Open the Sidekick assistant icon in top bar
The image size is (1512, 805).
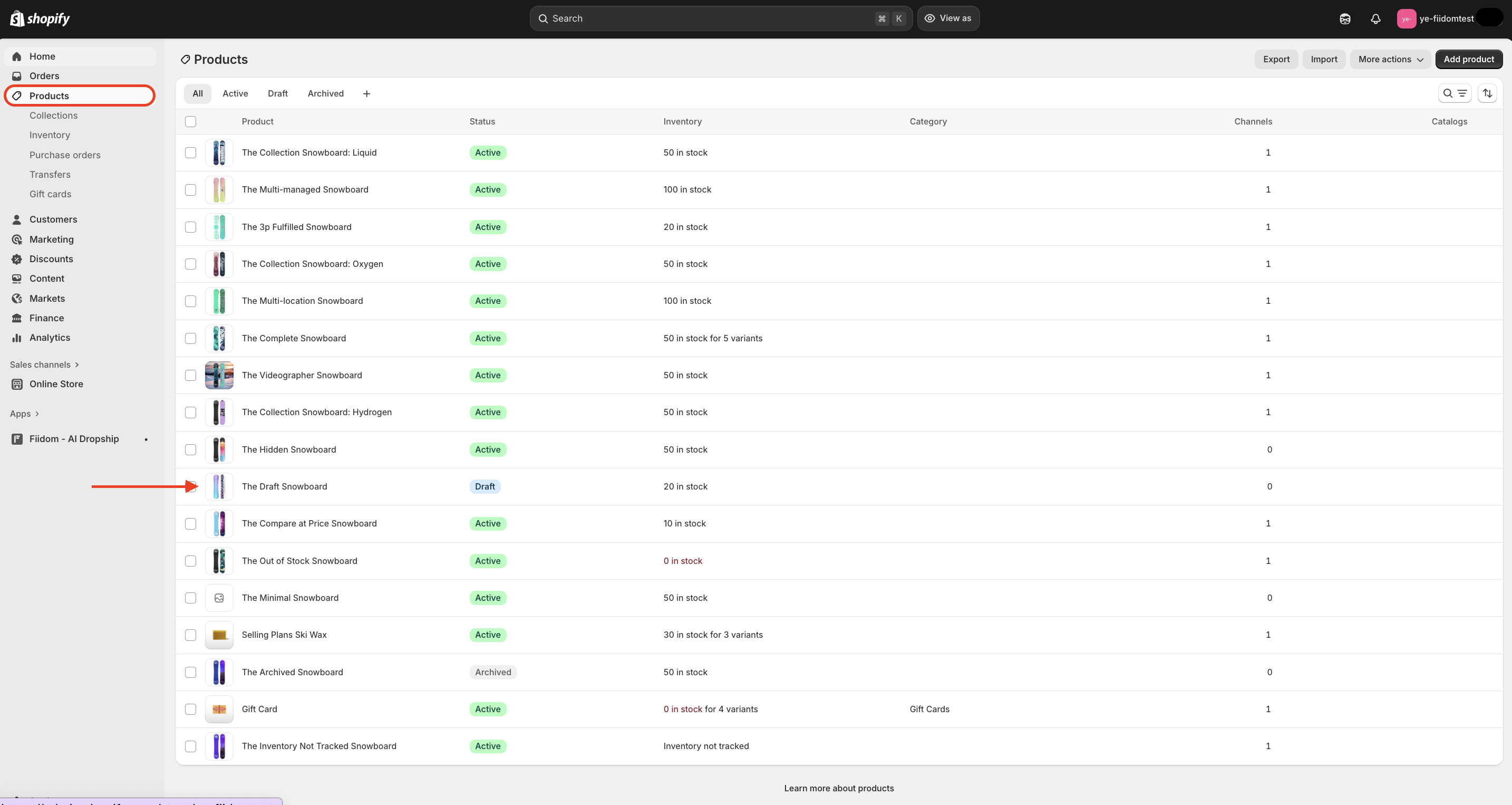(x=1345, y=19)
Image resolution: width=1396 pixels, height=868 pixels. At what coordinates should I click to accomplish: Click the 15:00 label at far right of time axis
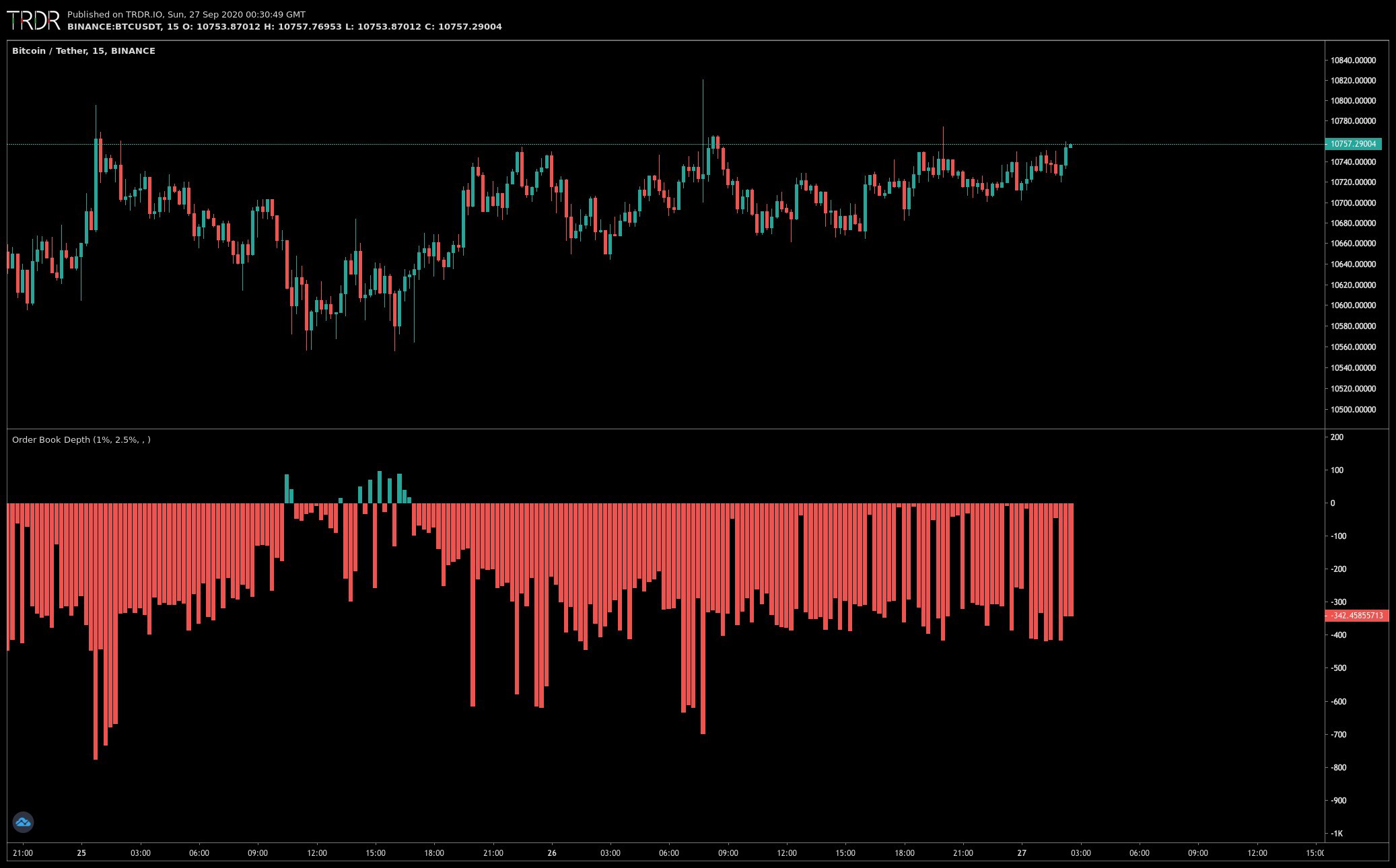click(1315, 853)
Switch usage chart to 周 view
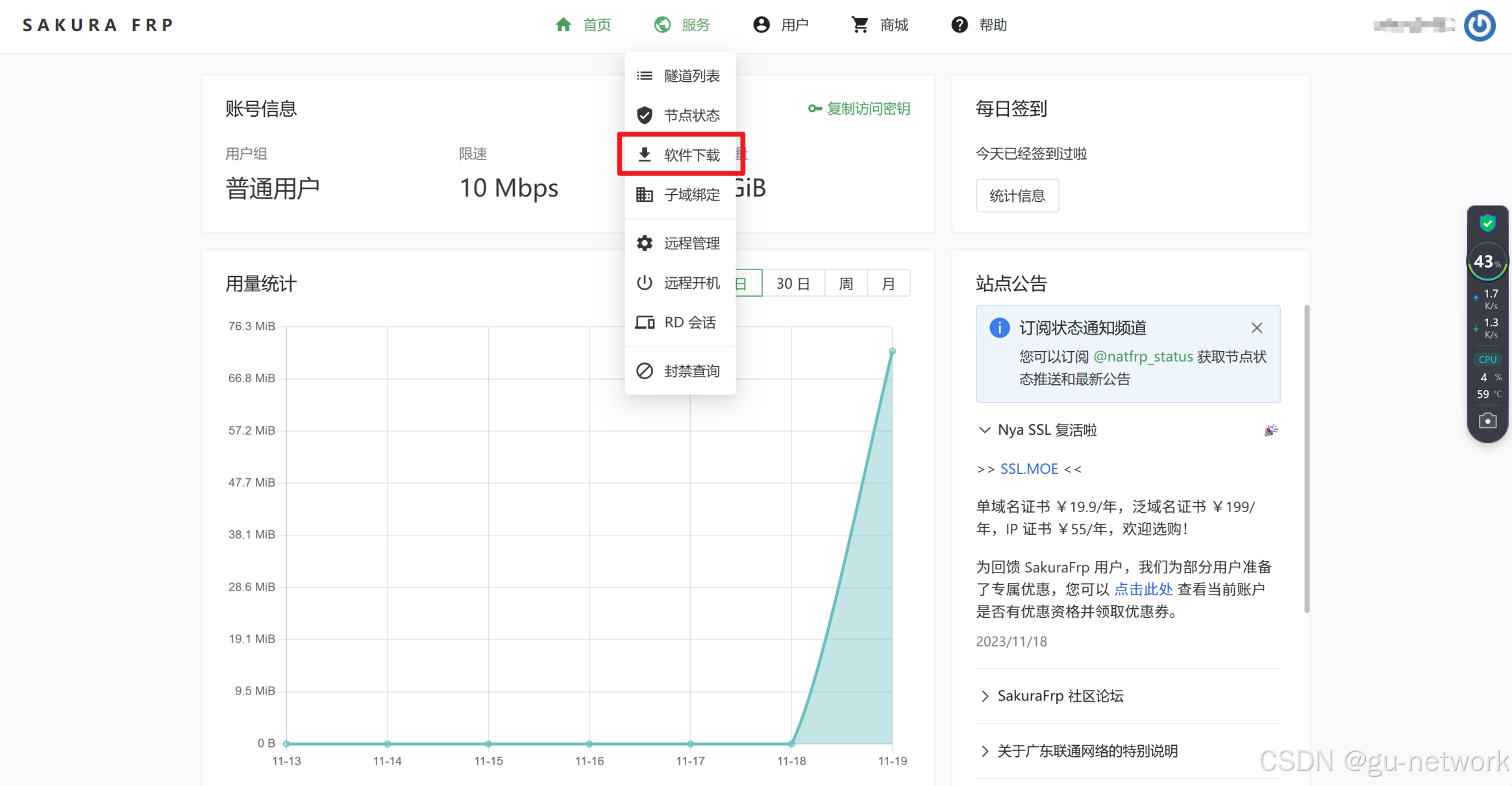This screenshot has width=1512, height=786. [x=846, y=284]
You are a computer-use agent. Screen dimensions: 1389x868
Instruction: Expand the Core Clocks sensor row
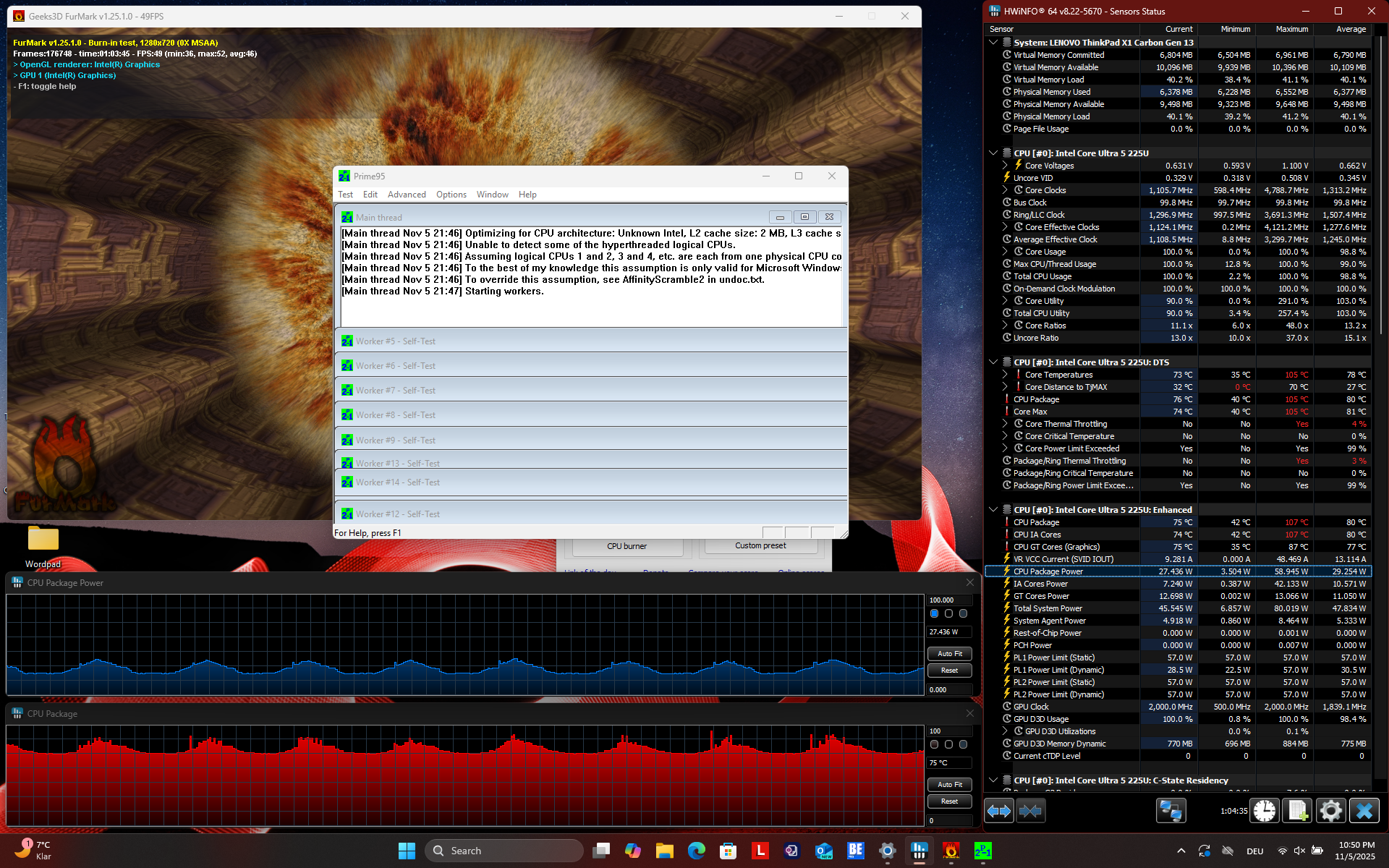pos(1005,190)
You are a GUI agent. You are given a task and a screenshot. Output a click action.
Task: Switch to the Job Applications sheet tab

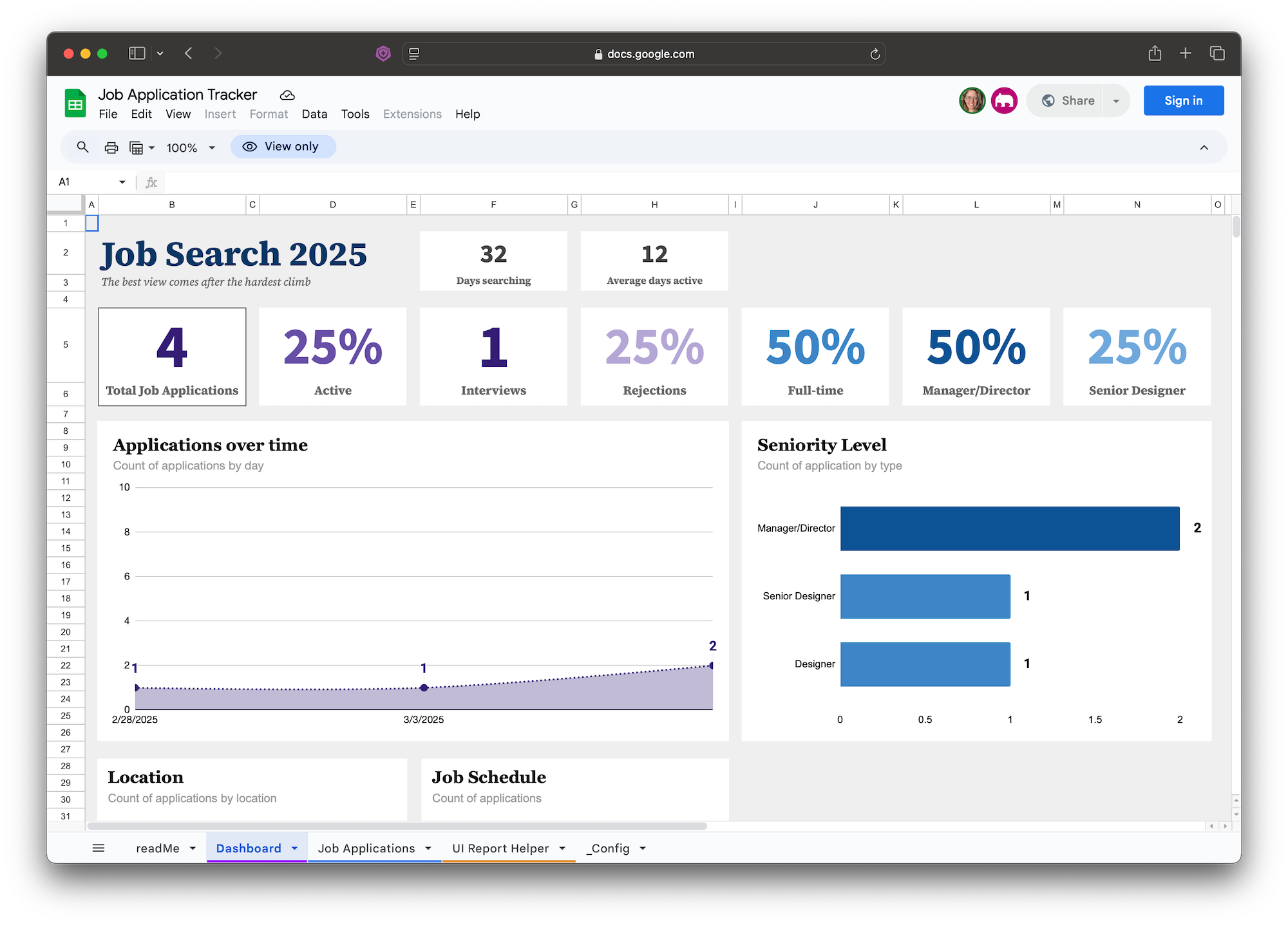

....

Look through the data and gather every line with the string "agent" in it.

[Task result]:
You are a computer-use agent. Screen dimensions: 1389x868
You are a GUI agent. You are given a task and a screenshot. Output a click action.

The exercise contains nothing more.